By: Maynard Handley (name99.delete@this.name99.org), October 22, 2017 12:23 am

Room: Moderated Discussions

Anon (no.delete@this.email.com) on October 21, 2017 9:56 pm wrote:

> Maynard Handley (name99.delete@this.name99.org) on October 21, 2017 5:51 pm wrote:

> > Anon (no.delete@this.thanks.com) on October 21, 2017 4:20 pm wrote:

> > > Maynard Handley (name99.delete@this.name99.org) on October 20, 2017 1:34 am wrote:

> > > > I mentioned some weeks ago that Wolfram was going to ship a Mathematica Player for iPad,

> > > > and that it would be an interesting performance comparison against x86 of a "serious"

> > > > app.
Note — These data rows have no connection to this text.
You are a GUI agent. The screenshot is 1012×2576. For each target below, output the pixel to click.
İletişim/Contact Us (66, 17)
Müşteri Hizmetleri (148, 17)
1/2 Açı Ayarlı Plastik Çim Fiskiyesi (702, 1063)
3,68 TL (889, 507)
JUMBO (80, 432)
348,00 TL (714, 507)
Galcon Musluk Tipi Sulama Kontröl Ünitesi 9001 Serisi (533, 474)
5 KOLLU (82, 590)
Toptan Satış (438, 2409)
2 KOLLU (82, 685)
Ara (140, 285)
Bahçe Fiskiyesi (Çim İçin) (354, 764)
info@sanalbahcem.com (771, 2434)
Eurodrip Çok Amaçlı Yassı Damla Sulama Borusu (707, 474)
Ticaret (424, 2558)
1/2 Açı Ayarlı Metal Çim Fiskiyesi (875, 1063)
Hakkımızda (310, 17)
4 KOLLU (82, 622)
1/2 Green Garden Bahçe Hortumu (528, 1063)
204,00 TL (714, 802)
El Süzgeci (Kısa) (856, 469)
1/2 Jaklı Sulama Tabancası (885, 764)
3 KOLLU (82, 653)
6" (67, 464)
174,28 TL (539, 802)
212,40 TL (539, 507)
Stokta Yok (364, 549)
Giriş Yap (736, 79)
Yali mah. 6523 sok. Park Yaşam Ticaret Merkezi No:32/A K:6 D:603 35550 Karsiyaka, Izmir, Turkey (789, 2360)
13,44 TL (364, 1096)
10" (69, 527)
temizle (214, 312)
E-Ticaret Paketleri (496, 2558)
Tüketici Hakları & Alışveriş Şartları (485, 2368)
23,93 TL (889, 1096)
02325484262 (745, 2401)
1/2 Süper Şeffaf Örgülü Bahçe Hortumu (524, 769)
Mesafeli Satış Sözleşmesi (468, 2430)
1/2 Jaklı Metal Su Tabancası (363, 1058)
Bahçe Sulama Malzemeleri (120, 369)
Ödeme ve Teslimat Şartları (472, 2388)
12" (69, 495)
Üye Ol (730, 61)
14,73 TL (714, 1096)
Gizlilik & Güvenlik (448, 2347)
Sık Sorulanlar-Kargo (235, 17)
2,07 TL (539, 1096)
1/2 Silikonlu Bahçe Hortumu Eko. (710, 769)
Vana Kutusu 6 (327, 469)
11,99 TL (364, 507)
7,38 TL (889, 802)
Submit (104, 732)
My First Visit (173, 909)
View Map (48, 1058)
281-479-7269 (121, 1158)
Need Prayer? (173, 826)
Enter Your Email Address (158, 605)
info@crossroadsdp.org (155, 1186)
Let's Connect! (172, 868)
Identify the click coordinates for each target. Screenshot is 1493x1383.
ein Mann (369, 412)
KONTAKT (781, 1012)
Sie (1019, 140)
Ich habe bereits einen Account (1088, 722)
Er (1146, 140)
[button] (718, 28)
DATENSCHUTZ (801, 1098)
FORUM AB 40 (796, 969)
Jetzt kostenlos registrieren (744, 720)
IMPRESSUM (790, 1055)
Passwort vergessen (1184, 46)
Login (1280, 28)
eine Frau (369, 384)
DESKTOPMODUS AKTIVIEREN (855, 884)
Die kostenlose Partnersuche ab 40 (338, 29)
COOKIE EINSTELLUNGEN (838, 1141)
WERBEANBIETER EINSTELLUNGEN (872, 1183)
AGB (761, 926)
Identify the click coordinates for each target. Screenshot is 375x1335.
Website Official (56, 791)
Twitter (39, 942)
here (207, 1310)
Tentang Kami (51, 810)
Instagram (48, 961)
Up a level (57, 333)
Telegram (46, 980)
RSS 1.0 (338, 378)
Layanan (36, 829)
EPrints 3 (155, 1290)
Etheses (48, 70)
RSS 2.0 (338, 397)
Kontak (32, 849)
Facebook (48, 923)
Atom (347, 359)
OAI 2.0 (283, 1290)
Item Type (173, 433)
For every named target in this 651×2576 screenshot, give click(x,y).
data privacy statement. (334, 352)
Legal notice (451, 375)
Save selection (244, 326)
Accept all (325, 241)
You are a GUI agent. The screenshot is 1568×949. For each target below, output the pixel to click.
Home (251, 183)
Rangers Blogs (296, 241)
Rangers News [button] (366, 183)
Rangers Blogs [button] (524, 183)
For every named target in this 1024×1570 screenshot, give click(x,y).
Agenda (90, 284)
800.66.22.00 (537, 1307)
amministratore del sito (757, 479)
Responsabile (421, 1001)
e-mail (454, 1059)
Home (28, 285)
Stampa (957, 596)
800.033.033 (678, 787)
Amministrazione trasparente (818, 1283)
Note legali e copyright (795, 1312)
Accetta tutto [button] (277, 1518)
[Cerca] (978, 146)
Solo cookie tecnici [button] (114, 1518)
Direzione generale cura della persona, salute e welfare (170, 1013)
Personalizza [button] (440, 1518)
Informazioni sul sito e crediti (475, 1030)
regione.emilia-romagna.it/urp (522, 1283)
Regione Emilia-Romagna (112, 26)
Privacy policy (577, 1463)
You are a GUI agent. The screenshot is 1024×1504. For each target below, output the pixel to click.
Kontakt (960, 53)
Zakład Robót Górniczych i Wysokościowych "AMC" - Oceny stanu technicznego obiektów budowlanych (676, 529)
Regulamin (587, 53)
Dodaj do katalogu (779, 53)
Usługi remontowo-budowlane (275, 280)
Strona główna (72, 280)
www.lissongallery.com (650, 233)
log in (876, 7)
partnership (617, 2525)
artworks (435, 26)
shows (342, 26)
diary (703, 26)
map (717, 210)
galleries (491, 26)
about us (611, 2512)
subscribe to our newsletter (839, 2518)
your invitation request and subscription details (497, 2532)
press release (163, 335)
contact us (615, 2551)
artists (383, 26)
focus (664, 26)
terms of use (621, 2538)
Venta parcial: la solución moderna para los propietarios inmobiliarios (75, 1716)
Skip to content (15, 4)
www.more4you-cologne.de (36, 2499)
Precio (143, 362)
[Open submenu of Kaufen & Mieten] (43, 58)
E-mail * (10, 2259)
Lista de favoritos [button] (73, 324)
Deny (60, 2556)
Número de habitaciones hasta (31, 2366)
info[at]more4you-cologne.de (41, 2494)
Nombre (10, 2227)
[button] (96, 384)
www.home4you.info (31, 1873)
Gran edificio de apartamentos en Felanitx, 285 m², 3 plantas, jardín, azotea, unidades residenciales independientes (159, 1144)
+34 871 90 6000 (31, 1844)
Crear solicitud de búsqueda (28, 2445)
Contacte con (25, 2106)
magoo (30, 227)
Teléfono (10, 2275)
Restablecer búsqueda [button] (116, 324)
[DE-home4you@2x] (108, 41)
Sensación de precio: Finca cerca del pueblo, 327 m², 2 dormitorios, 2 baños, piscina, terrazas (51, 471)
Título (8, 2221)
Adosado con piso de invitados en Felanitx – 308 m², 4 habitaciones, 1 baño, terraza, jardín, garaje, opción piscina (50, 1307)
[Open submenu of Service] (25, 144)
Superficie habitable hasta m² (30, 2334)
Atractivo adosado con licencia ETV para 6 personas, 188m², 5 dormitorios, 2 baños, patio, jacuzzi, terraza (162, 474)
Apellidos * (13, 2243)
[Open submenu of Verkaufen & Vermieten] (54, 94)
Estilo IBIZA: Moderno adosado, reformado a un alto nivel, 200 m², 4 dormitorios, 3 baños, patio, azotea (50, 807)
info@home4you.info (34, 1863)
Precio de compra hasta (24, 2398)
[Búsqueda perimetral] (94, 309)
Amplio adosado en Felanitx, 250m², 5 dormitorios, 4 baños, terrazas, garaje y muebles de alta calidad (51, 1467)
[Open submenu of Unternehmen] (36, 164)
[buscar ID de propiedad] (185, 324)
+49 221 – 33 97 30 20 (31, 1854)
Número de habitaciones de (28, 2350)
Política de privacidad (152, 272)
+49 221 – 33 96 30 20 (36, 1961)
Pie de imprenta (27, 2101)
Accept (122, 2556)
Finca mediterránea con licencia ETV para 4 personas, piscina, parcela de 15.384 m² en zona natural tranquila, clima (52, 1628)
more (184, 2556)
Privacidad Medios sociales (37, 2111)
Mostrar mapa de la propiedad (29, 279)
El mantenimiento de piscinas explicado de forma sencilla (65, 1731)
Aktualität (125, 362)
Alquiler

Well the Player has been released and I've spent a few hours playing with it.

> > > >

> > >

> > > Sorry, not clipping the rest for any other reason that readability, all quite interesting.

> > >

> > > However, I just wonder.

> > > What makes you think that you will ever measure anything other than 'how much does Wolfram feel

> > > like spending on different platforms'? I think your early measurements bear this out strongly.

> > >

> > > These systems are so high level that there is no 'porting over' between systems, as almost certainly they

> > > use 3rd party libraries for matrix work, etc and the quality, and even of those will vary hugely.

> >

> > I think you have a drastically diminished idea of just how large and impressive Mathematica

> > is, what it does, and how it does it, and the rest of what you say stems from that.

> >

> > It is not correct to say that "These systems are so high level that ..."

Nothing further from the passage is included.